Mama Meltdown!

Last night, I made it through a rough bridge walk/run, and when I got home, my mom took Ayes with her so B & I could go out and have (too much) Mexican food and a margarita for Cinco.  When we were done eating, I had Brandon drop me off so I could catch the back to back weddings on Grey's & Private Practice (which I only ended up catching bits and pieces of).

Well, I let Oscar out of his cage and fed him and Boo girl.  Boo came back to the bedroom with me, and Osk was running in and out of the room, which was annoying me.

Later on, I went out to the living room for something, which totally escapes me now.  What did I see?

My new shoes, with all the embellishments on one shoe completely chewed off.  Beyond repair.  The $23 shoes I bought myself from Payless ($23-is that paying less?  Paymore?) that were super cute.  They were also the first pair of cute shoes (crocs and running shoes don't count) I bought myself after having Ayla.  That's right, the first cute pair in TWO YEARS.


I lost my shit.  There's no nice way of saying that.  I sit here now, in fact, so ashamed of the way I acted.

I threw the shoes at his cage, which he wasn't even in and almost hit the fish tank.

I screamed the F-bomb.  Multiple times.  

I told him (pooch) I hated him.  I told him to just die.  I almost killed him, in fact.

What's the term?  Blind rage? I went ape shit.

Then, I came to the bedroom and posted Oscar for sale on Facebook for $100.  I also picked a fight with Brandon when he came to the bedroom.  I told him that I was selling Oscar, to which he said, "Okay," with what sounded like doubt in his voice (this isn't the first time I've been ready to sell the little f*cker).  I didn't like that, so I stormed off to the couch for 2.5 minutes.  

He was pissed at me for acting like such a fool.  Which is an underexaggeration of my behavior.  I'm embarrassed that Ayla heard me ranting and raving like a lunatic.

Well, then I started picking up stuff from all over the house, taking laundry to the mud room, and various other chore-type duties.  Because had I put my shoes in the front closet, they wouldn't have been destroyed.

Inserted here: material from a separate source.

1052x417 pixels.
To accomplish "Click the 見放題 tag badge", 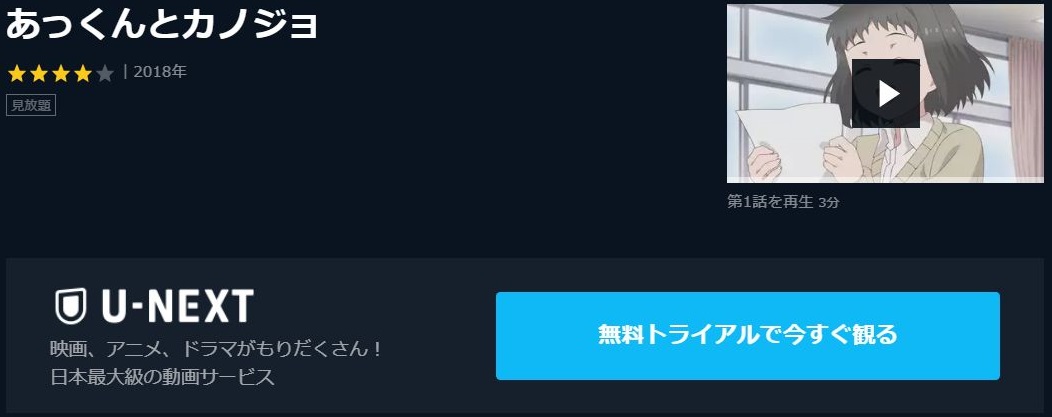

When I settled down a little bit, Brandon came back to bed and so did I.

Then, I proceeded to cry hysterically.  Which I hate to admit because although I find it therapeutic and healing for others to let themselves cry, I feel weak when I do.

I cried for acting like such a dumb butt.  Then, I kept crying because I was so mean to my puppy.  After all, he's just a baby. He is younger than Ayla!  (Still...shoe chewer, grr...)  The dam of tears broke open, and soon I was crying because of the I can'ts and I'm not good enoughs.  Can't keep the house clean.  Can't find cute clothes.  Can't lose weight.  Can't, can't, can't.  Can't keep my dog from chewing up my shoes.  Not a good enough mom.  Not a good enough fiancee.  Not a good enough daughter.  Not a good enough teacher.  I suck, I suck, I suck.

Cry, cry again.  Kind of like when Elaine danced on Seinfeld. 
In the words of Seinfeld, "Sweet fancy Moses!"  You cry...and then you cry again.  (This one is for my dear friend Shannon!)

I'm so grateful for Brandon.  When I rattled off all the things that overwhelm me, he said, "I'll help baby.  I'll do x, y, and z to help you."  I love him so much.  Can I just mention that I am so happy that I get to marry him in just 5 short months?!


After all that crying, I woke up with swollen eyes and a headache.  But some of that stress was off my back. Every instance I bottled up my stress, frustration, and general feeling of discontent wasn't gone, but at least it wasn't bubbling at the surface, waiting for a chewed up shoe to be the boiling over point.

Now, I leave you with these words of wisdom for the next time your dog chews up your shoes...

"Speak when you're angry, and you'll make the best speech you'll ever regret."
- Lawrence J. Peter
Oh yeah, one more thing.  Don't pick a fight with your honey, especially when you know he'll make you feel so guilty for it later with his total patience and sweetness.